OLYMPIA — A survey of Washington teens in foster care found the kids feel they are treated OK, but don’t see their social workers enough and aren’t getting the help they need to prepare for their adult lives.
The telephone survey of 700 teens, ages 15 to 18, who were in foster care in 2007, was done in response to the 2004 settlement of a class-action lawsuit in which the state promised to improve the foster care system.
“In some cases, the state is doing a good job. In other areas there is room for improvement,” said the survey’s principal investigator, John Tarnai, director of the Social and Economic Sciences Research Center at Washington State University.
The results of the survey released Thursday showed that most teens in foster care are optimistic about their future.
“It reflects a good deal of hope, and it reinforces some things that we already know,” Cheryl Stephani, the Department of Social and Health Services assistant secretary in charge of the Children’s Administration, said in a statement.
She said all of the 1,700 adolescents who are in the state-run system have faced challenges.
About 30 percent of the teens surveyed said they were expelled or suspended from school last year.
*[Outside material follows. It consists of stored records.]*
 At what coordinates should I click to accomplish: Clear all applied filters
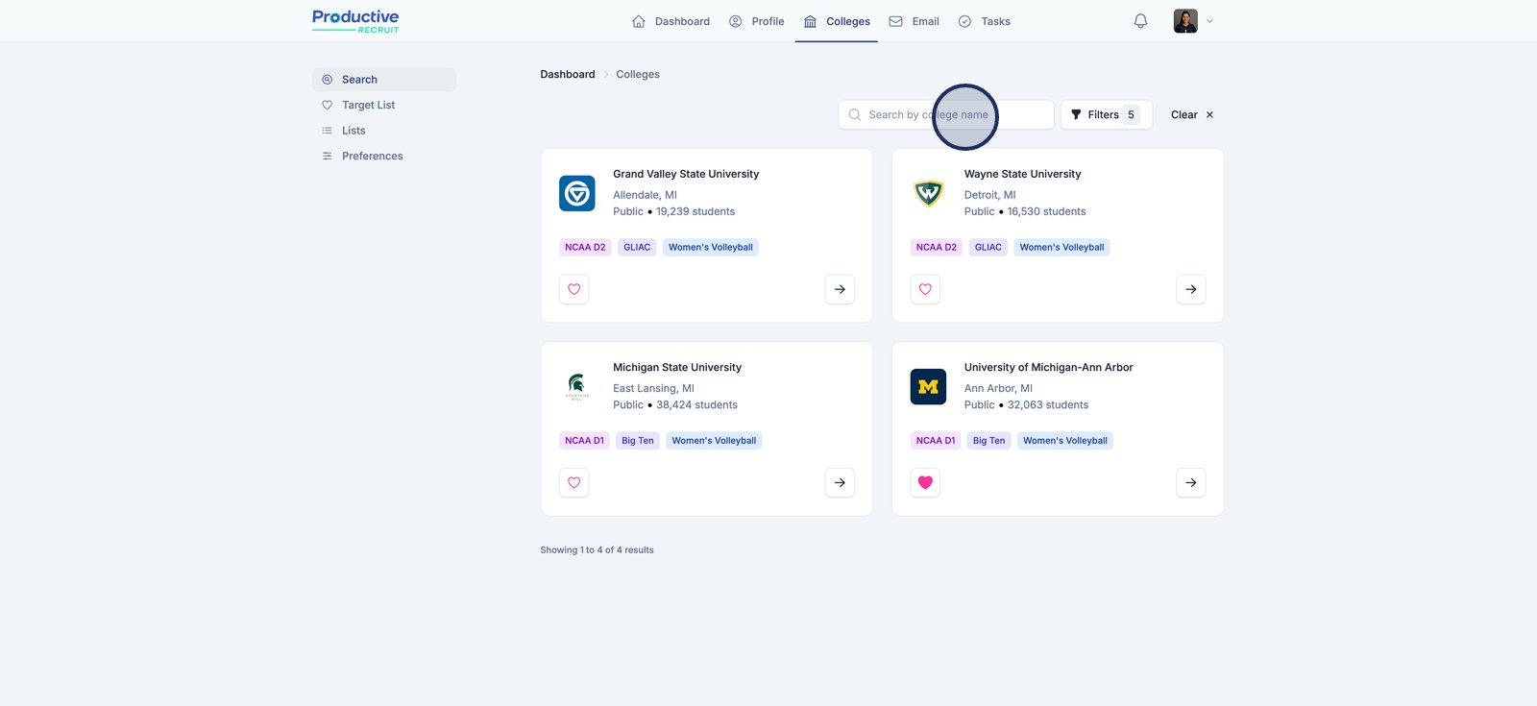pos(1191,114)
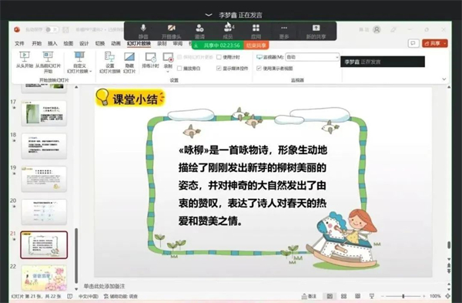Click 从当前幻灯片开始 icon
Image resolution: width=462 pixels, height=303 pixels.
[x=48, y=56]
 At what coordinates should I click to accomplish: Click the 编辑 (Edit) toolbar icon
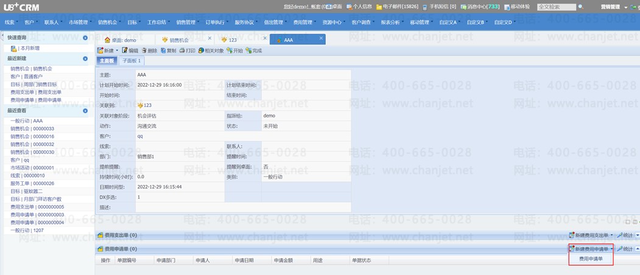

A quarter of the teens said the state had placed them in at least two foster homes last year and said they disliked being moved around. A quarter of the youths surveyed reported running away from their foster parents in 2007.
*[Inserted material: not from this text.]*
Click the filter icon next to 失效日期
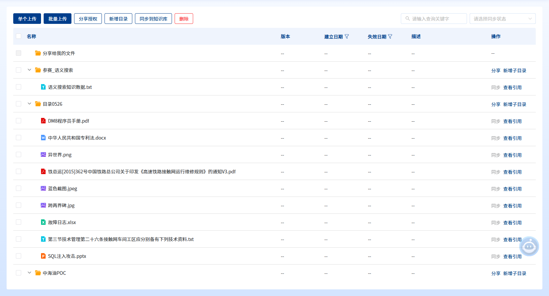This screenshot has width=549, height=296. [390, 36]
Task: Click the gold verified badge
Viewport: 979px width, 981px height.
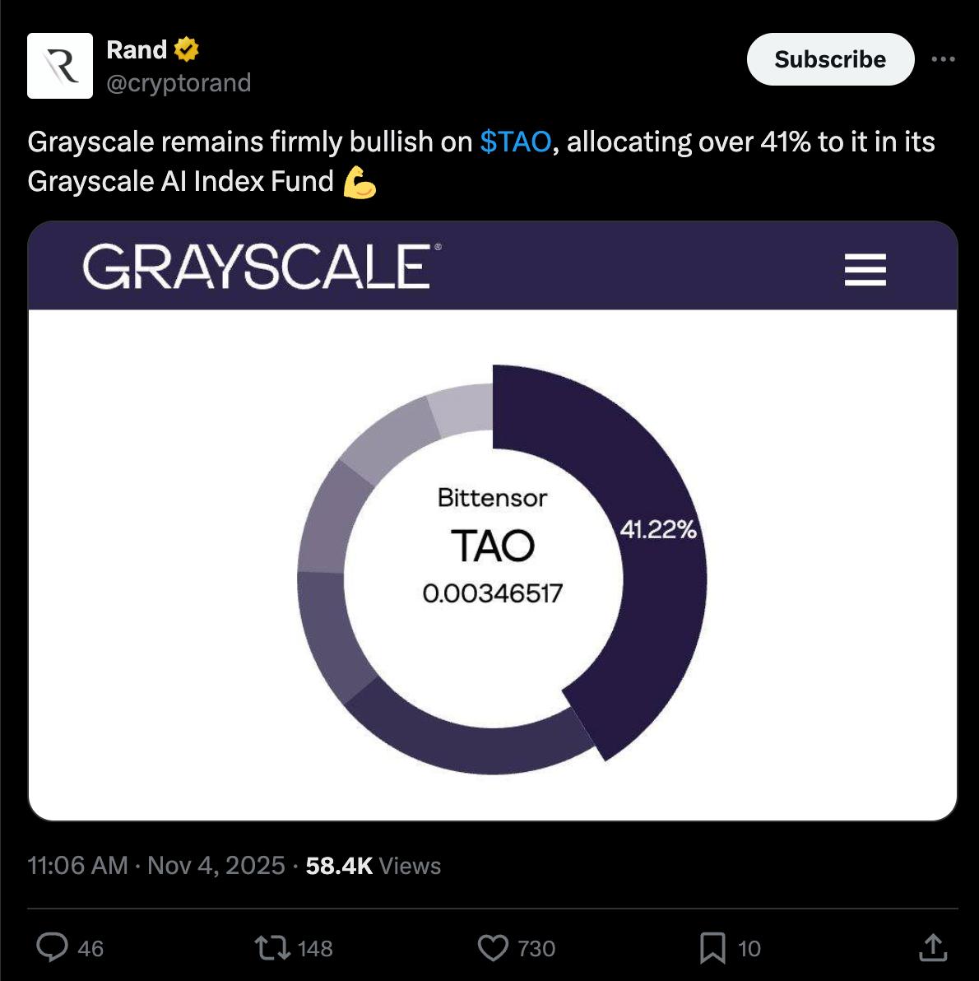Action: [x=187, y=50]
About 88 percent of the youths said they had been treated somewhat well or very well in foster care, but just 44 percent said they had had a face-to-face visit with a social worker at least once a month.
The survey also showed the disproportion of minority children in the child welfare system. Seven percent of the teens surveyed identified themselves as American Indian or Alaska Native, although they make up just 1.7 percent of Washington’s population.
Casey Trupin, of Seattle-based Columbia Legal Services, told a Seattle newspaper he believes the survey had some contradictory results because teens in foster care have not allowed bad experiences to “quash their aspirations, hopes and dreams.”
State officials should make sure caseworkers are meeting with youth and asking them what they need and that they have a say in their own legal proceedings, said Trupin, who is one of the lawyers representing foster children in the 2004 settlement of the class-action lawsuit.
State officials are aware of complaints from foster teens that some social workers are not listening to them, said Children’s Administration spokesman Robert Nelson. He said officials are working to improve foster care and get kids ready for life after high school.